### [Data excerpts]

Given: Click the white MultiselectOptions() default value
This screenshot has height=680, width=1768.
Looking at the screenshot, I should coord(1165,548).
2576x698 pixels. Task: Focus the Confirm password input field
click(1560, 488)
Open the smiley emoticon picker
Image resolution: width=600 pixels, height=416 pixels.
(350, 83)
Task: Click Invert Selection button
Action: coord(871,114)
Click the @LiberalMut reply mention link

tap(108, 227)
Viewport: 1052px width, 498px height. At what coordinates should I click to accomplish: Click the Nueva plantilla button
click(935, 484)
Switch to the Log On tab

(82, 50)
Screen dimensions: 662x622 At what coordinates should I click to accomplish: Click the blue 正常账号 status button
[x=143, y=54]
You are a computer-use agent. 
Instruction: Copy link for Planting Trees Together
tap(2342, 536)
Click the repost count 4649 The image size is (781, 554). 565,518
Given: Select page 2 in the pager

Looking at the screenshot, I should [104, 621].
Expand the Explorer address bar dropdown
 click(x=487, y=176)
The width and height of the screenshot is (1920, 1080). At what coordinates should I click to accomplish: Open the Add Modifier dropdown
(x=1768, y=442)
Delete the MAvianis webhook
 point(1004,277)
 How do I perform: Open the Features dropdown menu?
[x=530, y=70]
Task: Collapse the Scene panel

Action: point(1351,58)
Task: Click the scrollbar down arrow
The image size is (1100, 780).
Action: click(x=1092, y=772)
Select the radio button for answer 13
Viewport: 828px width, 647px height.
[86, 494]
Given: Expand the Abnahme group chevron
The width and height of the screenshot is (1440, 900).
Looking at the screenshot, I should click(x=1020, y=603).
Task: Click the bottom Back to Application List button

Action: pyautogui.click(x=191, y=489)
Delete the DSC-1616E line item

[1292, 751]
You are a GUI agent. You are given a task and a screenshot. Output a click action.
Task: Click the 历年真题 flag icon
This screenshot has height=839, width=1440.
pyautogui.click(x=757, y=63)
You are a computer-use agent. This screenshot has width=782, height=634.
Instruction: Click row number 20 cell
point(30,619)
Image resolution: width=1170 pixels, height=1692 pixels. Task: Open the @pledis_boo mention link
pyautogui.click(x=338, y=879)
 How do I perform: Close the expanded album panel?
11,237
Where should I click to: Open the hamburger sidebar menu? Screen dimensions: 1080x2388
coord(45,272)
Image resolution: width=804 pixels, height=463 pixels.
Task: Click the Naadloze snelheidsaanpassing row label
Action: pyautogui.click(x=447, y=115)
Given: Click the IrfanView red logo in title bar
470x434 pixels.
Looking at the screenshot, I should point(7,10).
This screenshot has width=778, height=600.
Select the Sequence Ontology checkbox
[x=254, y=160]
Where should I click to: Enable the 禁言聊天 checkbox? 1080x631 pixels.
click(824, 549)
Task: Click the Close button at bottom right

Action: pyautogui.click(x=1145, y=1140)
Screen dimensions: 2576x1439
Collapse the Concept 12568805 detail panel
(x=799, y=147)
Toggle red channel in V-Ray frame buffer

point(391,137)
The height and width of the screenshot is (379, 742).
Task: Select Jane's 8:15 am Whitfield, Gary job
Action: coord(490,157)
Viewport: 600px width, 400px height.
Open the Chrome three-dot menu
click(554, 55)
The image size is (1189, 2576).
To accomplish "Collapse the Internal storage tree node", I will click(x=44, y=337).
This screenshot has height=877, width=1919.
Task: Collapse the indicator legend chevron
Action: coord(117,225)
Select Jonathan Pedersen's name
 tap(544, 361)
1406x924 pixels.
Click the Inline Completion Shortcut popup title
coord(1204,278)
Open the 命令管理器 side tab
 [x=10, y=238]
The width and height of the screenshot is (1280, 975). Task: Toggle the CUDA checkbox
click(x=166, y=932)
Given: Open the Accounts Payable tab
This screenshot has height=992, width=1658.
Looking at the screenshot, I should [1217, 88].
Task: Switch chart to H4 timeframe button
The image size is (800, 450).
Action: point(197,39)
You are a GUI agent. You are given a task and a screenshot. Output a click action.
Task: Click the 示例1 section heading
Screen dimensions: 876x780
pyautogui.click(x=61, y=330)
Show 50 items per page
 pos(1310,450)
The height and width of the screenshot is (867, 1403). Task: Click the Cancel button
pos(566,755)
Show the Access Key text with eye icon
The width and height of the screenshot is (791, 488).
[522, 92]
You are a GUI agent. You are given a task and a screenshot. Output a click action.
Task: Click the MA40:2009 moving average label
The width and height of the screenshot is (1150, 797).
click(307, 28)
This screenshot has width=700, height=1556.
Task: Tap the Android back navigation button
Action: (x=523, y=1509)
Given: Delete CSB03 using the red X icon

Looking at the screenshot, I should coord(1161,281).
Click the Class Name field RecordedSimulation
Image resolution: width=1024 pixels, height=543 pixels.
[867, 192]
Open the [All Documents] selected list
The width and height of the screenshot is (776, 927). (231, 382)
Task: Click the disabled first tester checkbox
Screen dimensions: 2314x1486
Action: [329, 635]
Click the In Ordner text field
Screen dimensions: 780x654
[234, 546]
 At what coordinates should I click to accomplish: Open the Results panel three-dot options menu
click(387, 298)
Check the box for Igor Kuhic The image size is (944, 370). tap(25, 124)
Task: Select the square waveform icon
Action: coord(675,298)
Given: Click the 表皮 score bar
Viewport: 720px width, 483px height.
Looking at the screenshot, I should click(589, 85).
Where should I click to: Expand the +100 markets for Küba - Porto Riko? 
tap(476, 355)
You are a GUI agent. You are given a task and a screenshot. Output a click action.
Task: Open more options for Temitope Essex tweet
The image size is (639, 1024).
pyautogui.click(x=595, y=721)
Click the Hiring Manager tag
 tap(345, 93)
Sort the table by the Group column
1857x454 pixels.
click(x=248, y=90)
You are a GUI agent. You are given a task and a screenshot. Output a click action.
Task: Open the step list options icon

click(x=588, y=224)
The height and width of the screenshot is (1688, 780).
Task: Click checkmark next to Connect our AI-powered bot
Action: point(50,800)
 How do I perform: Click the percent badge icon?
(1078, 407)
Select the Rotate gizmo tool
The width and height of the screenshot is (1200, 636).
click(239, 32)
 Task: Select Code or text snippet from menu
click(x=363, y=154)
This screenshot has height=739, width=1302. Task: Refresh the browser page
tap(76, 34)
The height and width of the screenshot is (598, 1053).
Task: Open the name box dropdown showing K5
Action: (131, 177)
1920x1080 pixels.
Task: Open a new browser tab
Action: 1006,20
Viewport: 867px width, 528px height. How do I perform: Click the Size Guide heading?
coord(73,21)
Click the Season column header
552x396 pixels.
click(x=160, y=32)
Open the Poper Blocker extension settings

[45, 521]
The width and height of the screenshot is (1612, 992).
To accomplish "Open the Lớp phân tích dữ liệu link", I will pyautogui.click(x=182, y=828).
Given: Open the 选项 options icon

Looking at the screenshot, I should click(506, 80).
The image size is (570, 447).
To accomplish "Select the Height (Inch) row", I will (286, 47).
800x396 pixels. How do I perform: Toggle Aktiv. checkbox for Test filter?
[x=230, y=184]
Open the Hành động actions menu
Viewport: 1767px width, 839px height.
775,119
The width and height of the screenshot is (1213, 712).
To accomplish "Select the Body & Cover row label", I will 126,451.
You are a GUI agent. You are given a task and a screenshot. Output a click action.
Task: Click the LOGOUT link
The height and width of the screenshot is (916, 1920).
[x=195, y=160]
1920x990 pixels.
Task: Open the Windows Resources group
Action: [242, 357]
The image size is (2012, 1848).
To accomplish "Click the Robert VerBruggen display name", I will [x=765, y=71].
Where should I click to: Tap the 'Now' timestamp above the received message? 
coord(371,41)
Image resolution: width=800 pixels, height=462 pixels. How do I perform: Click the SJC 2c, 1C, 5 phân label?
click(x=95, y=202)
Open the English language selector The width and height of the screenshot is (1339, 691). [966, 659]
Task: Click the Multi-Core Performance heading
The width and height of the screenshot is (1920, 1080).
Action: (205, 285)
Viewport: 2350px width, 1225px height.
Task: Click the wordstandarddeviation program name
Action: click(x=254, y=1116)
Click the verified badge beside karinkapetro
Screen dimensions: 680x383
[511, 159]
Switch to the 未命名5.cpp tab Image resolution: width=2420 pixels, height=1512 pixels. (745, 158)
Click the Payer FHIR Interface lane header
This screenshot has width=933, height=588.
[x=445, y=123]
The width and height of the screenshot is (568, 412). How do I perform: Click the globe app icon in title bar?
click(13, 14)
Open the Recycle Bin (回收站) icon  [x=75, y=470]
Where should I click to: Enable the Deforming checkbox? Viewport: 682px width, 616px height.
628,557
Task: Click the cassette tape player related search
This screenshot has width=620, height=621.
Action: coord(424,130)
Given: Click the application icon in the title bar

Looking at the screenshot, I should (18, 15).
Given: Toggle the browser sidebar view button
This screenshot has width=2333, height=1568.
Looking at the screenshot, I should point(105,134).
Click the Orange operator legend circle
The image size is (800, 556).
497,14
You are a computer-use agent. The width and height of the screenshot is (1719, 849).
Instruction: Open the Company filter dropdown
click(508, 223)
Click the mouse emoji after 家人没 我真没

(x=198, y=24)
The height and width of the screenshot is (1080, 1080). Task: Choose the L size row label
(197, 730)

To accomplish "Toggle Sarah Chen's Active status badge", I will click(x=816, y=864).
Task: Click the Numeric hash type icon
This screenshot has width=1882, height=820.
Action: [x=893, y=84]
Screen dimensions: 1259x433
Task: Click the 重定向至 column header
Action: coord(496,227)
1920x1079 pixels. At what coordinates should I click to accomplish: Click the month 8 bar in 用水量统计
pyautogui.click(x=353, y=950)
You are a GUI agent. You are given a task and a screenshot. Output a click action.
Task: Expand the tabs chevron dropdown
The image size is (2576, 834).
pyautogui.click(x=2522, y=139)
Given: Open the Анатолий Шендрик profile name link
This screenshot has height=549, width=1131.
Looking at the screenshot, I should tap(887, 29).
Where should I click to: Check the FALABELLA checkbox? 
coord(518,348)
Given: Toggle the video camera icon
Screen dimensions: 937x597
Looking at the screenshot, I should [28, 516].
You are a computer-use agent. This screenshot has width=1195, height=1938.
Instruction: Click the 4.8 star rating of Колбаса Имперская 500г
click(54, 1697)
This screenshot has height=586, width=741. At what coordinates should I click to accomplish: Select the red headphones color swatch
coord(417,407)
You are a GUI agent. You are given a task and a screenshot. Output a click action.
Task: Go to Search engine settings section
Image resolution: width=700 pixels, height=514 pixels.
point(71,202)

### [What to do]
Identify every line in the data above that contains the word "Enable", and copy each of those lines in full.

### [In response]
Where should I click to: Enable the 禁言聊天 checkbox? 1080x631 pixels.
Where should I click to: Enable the Deforming checkbox? Viewport: 682px width, 616px height.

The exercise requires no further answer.